We can now use this value to solve for a \(z\) value.

optim_solution = sym.solvers.solve([optim_objective], z)
optim_solution
{z: -1.98085842402250e+20}

Excellent. We can now solve for the rest of our values.

z0 = float(optim_solution[z])
x0 = solution[x].subs(z, z0)
y0 = solution[y].subs(z, z0)
(x0,y0,z0)
(1.62348165247784e+16, 4.76734523704593e+15, -1.980858424022502e+16)

This would create the following plan:

# solution
fund_2_nobias = x0*returns.LMT + y0*returns.TWTR + z0*returns.MCD
fund_2_nobias.mean()
0.009168283711770158

Recall that this is the performance of the balanced portfolio:

fund_1_returns.mean()
0.0009224705380695683

Finally, let’s plot the prices of our various funds:

import matplotlib.pyplot as plt
import matplotlib.dates as mdates
import seaborn as sns
from datetime import datetime

sns.set()

fund_2_price = x0*df.LMT + y0*df.TWTR + z0*df.MCD
fund_1_price = df.LMT + df.TWTR
fund_l_price = df.LMT
fund_t_price = df.TWTR

dates = df.Date.apply(lambda x:datetime.strptime(x, "%m/%d/%Y %H:%M:%S"))

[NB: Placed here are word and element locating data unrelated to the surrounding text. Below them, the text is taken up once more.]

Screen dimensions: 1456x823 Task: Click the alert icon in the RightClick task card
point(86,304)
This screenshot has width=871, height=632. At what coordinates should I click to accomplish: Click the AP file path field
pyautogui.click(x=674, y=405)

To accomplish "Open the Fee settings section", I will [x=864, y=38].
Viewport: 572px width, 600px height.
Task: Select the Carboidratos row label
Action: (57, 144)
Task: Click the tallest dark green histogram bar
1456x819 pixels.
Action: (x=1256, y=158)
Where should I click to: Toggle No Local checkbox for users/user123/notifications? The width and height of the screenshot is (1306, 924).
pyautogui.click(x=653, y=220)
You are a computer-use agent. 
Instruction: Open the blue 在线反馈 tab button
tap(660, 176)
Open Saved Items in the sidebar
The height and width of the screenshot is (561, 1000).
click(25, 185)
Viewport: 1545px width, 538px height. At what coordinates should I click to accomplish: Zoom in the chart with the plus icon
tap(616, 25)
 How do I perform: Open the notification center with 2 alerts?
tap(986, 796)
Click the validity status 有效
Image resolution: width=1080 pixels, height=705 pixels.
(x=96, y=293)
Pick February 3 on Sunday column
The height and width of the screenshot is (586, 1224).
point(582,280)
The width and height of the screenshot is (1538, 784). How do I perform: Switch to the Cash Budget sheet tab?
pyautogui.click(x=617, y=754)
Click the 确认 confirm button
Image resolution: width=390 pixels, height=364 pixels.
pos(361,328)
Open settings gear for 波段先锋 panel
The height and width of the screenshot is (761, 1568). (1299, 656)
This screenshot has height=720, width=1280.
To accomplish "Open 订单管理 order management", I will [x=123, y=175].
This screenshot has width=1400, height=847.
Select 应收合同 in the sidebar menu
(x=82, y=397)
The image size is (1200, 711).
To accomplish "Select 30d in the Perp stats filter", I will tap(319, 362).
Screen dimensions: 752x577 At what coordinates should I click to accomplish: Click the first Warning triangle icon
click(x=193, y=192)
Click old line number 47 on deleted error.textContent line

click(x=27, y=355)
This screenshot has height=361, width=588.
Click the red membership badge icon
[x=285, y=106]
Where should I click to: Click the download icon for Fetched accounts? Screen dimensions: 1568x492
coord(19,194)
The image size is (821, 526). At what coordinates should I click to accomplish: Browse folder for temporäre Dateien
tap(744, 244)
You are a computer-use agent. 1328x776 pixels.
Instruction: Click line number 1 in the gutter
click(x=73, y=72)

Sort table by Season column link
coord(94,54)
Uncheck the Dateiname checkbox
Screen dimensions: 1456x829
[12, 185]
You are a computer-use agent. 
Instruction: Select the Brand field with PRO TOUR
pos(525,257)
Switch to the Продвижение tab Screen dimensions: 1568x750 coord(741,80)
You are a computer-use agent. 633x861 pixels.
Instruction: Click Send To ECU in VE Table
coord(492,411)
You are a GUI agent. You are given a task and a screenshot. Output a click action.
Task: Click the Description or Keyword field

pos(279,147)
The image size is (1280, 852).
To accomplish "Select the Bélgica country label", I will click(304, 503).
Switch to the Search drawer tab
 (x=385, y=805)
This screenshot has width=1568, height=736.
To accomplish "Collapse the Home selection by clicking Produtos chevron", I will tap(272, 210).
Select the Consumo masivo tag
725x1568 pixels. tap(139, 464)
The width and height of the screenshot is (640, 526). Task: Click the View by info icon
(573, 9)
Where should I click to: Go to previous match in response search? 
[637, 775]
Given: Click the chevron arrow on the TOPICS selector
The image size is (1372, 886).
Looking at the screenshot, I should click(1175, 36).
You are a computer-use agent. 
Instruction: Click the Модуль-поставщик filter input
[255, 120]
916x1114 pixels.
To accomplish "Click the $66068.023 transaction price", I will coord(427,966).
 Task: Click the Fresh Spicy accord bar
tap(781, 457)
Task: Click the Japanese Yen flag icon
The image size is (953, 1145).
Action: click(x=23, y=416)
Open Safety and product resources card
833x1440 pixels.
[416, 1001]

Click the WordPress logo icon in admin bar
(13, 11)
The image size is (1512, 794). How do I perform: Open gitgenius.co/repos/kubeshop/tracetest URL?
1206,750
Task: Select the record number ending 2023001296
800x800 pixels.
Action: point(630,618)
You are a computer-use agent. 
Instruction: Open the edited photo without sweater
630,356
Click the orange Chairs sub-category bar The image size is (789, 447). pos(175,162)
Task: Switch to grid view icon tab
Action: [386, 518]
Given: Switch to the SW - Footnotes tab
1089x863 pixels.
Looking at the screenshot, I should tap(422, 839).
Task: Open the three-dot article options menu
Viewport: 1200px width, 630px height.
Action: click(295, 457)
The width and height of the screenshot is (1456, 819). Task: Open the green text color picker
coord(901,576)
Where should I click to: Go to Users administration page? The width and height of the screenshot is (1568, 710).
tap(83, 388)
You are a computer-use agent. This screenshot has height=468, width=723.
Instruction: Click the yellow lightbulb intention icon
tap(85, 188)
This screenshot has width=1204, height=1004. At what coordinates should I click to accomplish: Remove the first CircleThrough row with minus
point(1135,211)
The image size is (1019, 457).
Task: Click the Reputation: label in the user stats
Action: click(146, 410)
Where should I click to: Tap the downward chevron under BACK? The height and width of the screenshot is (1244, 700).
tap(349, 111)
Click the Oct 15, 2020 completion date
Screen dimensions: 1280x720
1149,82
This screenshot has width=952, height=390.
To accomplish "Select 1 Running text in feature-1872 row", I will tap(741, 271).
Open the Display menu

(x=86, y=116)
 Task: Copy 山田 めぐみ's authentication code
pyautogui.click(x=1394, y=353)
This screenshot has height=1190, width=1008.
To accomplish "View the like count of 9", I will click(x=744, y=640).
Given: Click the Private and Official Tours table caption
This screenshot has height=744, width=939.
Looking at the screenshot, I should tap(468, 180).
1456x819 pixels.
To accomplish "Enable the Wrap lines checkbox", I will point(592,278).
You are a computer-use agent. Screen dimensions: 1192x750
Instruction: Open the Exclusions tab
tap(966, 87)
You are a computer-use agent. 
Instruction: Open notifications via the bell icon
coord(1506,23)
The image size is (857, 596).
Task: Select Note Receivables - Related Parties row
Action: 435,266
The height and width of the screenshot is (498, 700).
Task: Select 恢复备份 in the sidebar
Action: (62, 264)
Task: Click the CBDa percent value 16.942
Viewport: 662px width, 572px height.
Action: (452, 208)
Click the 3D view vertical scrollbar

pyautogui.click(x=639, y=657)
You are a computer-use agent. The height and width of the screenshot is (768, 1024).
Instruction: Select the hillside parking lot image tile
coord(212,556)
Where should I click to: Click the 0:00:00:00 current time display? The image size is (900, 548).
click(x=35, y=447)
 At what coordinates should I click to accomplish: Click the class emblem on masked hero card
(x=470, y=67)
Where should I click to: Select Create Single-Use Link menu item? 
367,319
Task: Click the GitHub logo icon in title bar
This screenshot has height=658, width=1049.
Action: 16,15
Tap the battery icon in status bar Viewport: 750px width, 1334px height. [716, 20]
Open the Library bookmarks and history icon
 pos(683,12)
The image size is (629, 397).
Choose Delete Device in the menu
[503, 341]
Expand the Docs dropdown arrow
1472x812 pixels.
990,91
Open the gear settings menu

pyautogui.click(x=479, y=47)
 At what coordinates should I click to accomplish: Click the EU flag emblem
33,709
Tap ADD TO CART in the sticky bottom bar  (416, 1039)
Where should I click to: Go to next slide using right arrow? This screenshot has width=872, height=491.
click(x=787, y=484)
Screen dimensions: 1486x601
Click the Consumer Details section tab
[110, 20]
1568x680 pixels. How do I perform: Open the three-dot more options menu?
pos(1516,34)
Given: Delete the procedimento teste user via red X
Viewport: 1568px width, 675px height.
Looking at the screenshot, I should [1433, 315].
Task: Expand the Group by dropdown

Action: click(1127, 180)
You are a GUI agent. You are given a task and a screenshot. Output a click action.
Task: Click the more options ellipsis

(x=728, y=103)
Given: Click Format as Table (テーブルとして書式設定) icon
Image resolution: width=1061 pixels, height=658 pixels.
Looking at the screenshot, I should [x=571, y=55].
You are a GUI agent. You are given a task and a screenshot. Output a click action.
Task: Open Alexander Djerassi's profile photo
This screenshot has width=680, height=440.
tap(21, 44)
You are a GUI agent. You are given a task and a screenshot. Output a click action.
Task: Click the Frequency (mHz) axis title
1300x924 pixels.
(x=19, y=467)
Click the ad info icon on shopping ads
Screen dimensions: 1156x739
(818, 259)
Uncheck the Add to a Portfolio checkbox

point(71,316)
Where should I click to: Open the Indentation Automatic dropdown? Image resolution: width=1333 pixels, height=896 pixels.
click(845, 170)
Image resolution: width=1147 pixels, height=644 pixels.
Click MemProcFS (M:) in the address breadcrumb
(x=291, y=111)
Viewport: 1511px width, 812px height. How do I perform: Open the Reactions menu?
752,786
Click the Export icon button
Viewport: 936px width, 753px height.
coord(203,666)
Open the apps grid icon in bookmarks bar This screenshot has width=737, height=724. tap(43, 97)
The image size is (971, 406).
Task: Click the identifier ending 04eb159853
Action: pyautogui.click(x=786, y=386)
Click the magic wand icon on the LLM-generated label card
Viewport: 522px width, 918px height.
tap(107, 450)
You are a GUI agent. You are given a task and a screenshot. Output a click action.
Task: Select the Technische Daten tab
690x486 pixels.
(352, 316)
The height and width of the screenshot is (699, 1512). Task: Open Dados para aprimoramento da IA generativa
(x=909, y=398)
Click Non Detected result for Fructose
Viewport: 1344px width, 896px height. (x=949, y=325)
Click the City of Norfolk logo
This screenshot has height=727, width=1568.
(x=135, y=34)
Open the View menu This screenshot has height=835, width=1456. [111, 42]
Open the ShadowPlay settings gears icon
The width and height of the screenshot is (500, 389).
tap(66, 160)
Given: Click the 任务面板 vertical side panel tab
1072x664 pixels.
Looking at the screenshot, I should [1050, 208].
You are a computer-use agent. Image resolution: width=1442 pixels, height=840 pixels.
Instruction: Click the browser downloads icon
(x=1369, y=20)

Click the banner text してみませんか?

sns.lineplot(x=dates, y=fund_2_price.apply(sym.Float).astype(float))
sns.lineplot(x=dates, y=fund_1_price.apply(sym.Float).astype(float))
sns.lineplot(x=dates, y=fund_l_price.apply(sym.Float).astype(float))
sns.lineplot(x=dates, y=fund_t_price.apply(sym.Float).astype(float))

plt.gca().xaxis.set_major_locator(mdates.YearLocator())
plt.gca().xaxis.set_major_formatter(mdates.DateFormatter('%Y'))
plt.gca().set_ylabel("Price")

plt.show()
None

Recall that we didn’t actually buy any MacDonald’s. So, we have—blue, being our “optimal” portfolio, yellow, our balanced portfolio, green, being Lockheed, and red, being Twitter.

Our portfolio works surprisingly well!